Regarding Ease of Use
The sticking point with any image optimization tool is going to be server resources. For example, a lot of hosts limit your available memory, or your image upload size, or your maximum time out in ways that can be a bit restrictive when doing some of the types of heavy processing that these tools need to do.
EWWW seemed to handle the default settings of my Cloudways environment really well. But when I first ran TinyPNG, I couldn’t finalize the Theme Unit Data import, or finish the Death to Stock uploads because I kept timing out. Luckily Cloudways has a really easy way to update that info. Once that was done everything else was smooth. But many end-users have no idea that such settings exist let alone where to find them or what to change them to. Or perhaps they are on a shared host that won’t change those settings for them at all. That could make using TinyPNG a bit problematic for some users.

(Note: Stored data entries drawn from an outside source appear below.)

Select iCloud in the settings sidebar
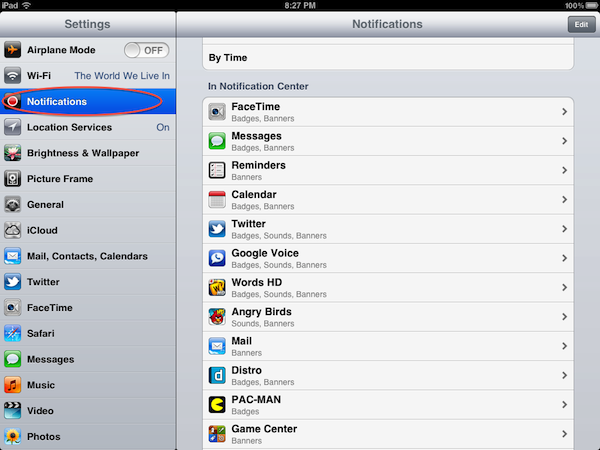This screenshot has height=450, width=600. pyautogui.click(x=88, y=230)
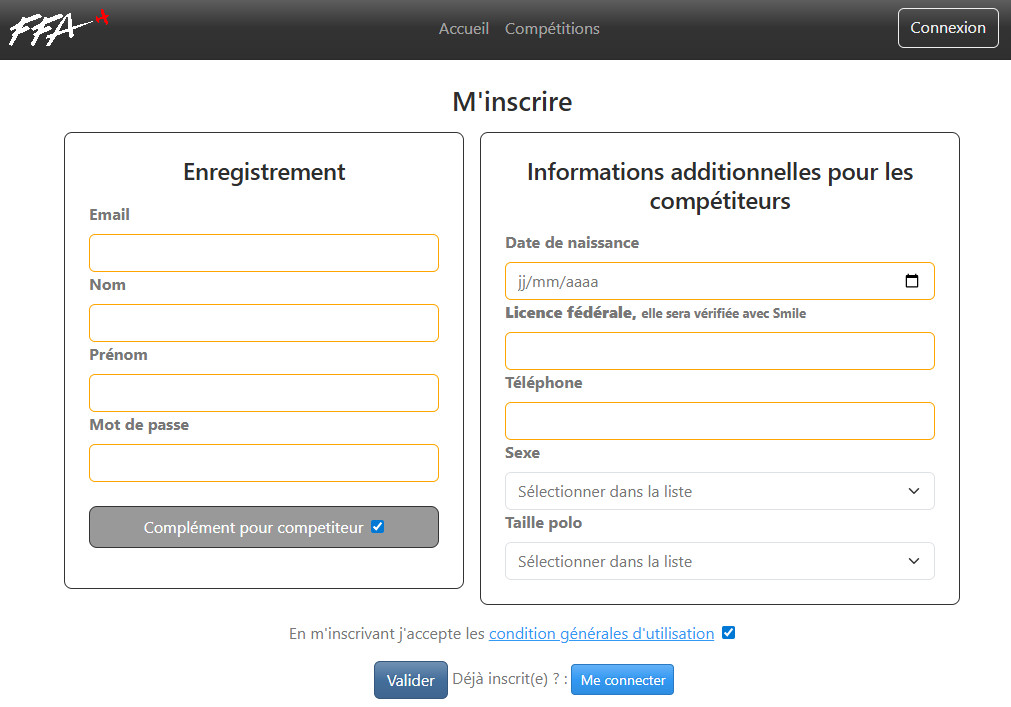1011x707 pixels.
Task: Select the Prénom input box
Action: pyautogui.click(x=263, y=393)
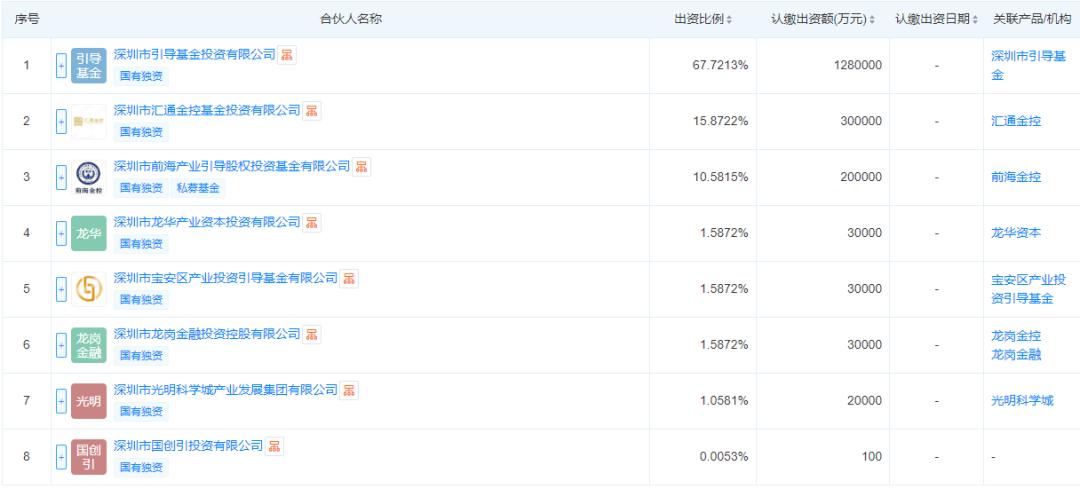Expand row 4 龙华产业资本 plus button
Screen dimensions: 1080x489
(61, 234)
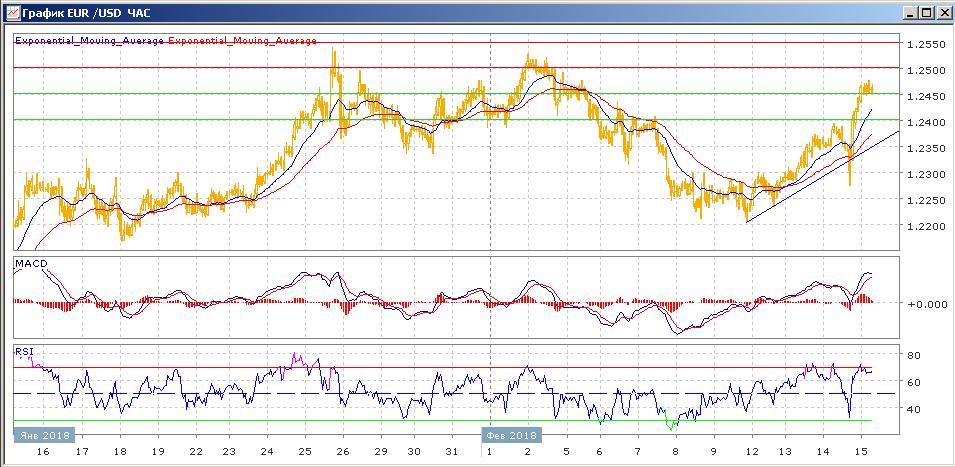Screen dimensions: 955x467
Task: Click the 1.2400 price axis label
Action: [924, 123]
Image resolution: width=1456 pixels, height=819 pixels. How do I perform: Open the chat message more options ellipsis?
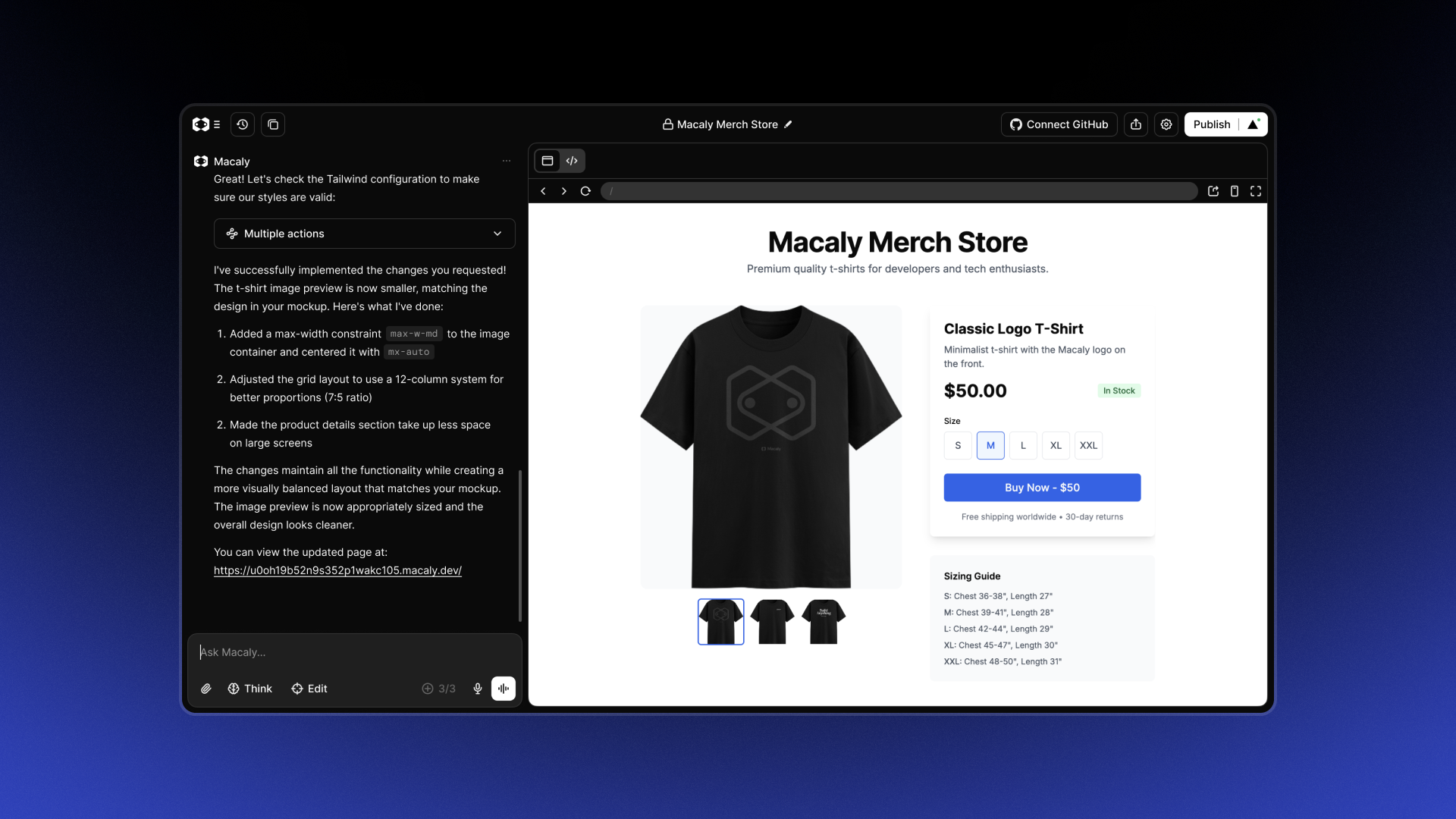(507, 161)
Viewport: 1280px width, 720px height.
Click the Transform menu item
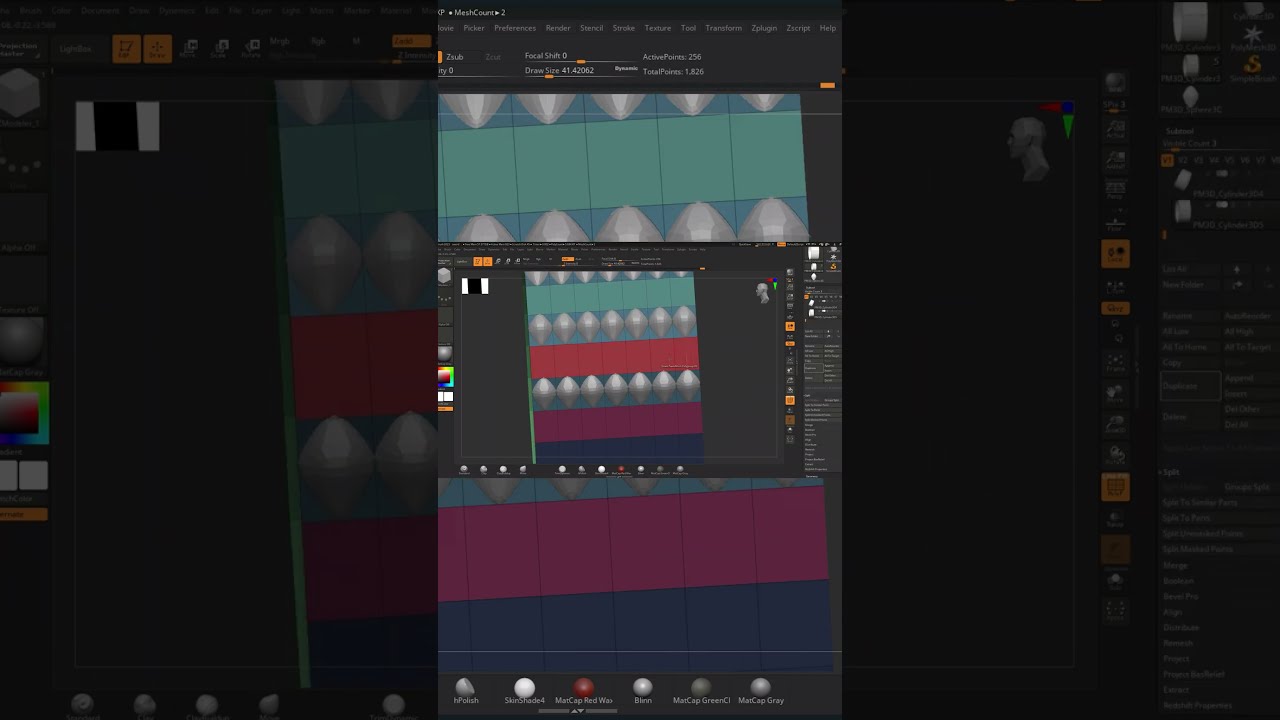(x=723, y=28)
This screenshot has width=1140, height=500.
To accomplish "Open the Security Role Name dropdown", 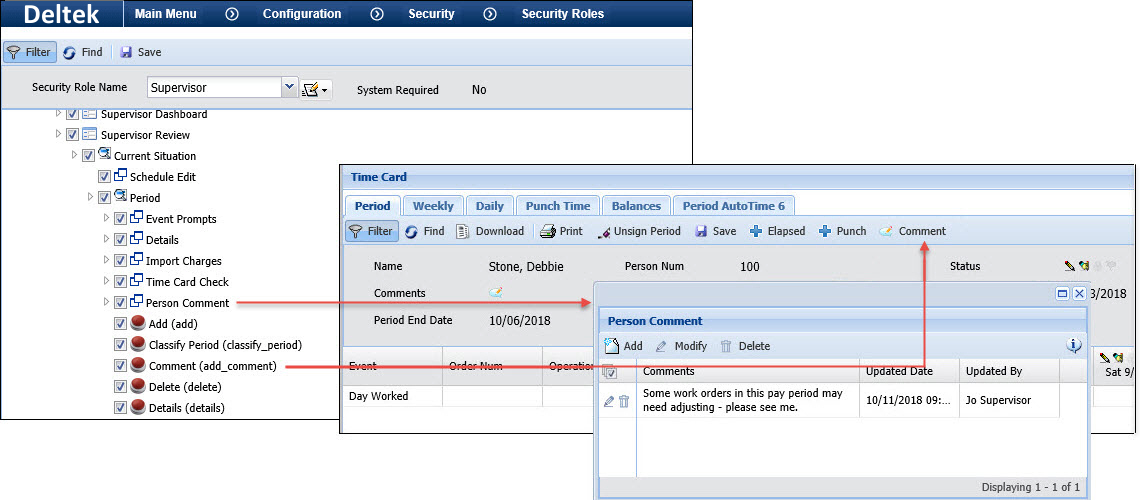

As far as settings of each of these are concerned, EWWW had a dedicated settings page which is chock-full of all kinds of options. Again, most end-users might not know what to do with all that information, but it’s nice that it’s there.
Both TinyPNG and Kraken put their settings into the Media Settings page. Unfortunately, Kraken’s only settings are for inputting your API credentials. TinyPNG at least allows you to chose which images sizes you want to have automatically optimized. So if you don’t want to hit that image limit you might consider disabling optimization of the full-size image since it might never be used on your site, or perhaps you never use the 150x150px thumbnails. Whatever it might be, choosing that wisely might be a real benefit to you.
Last thing about EWWW’s abundant options: It also has settings to set a specific folder to routinely run optimizations on. This is really useful because perhaps you are a photographer and don’t want to optimize your uploads folder, but you do occasionally blog and use images that you would want to optimize. Well you could upload those to a custom folder via FTP and then they wouldn’t have multiple image sizes processed, and EWWW would optimize them on the fly. There’s other really useful settings in EWWW that I’d love to see implemented in TinyPNG since it’s optimization is so much more effective.
Wrapping it Up
Kraken optimizes on par with EWWW, but adds additional services for a premium. EWWW, though, provides the most amount of options and keeps all the processing local to your server. But neither of them come remotely close to TinyPNG’s compression performance.
TinyPNG compresses automatically far better than anything else I’ve seen available. It’s really powerful. But it’s basically an off/on kind of optimization. You’ll need to watch your usage if you want to keep it free, and you’ll lose all your EXIF data.
With all that said, considering all the different articles I’ve written on this subject, this to me is an ideal setup for any client that will have basic to moderate image usage:
- Restrict or resize how large the images they upload are with Imsanity.
- Optimize those images automatically with TinyPNG.
- Make sure those images are SEO-Friendly with SEO Friendly Images (at least in a stop-gap kind of way).
- Organize those images with Enhanced Media Library.
- Serve up the right size image for the right size screen with RICG Responsive Images (I still need to review this in depth, so watch for a future review of this one).
Naturally, given all the caveats I gave above about privacy, EXIF data, ease of use and whatnot you might swap #2 out with EWWW or Kraken for a variety of reasons, but that’s a pretty sweet set-up.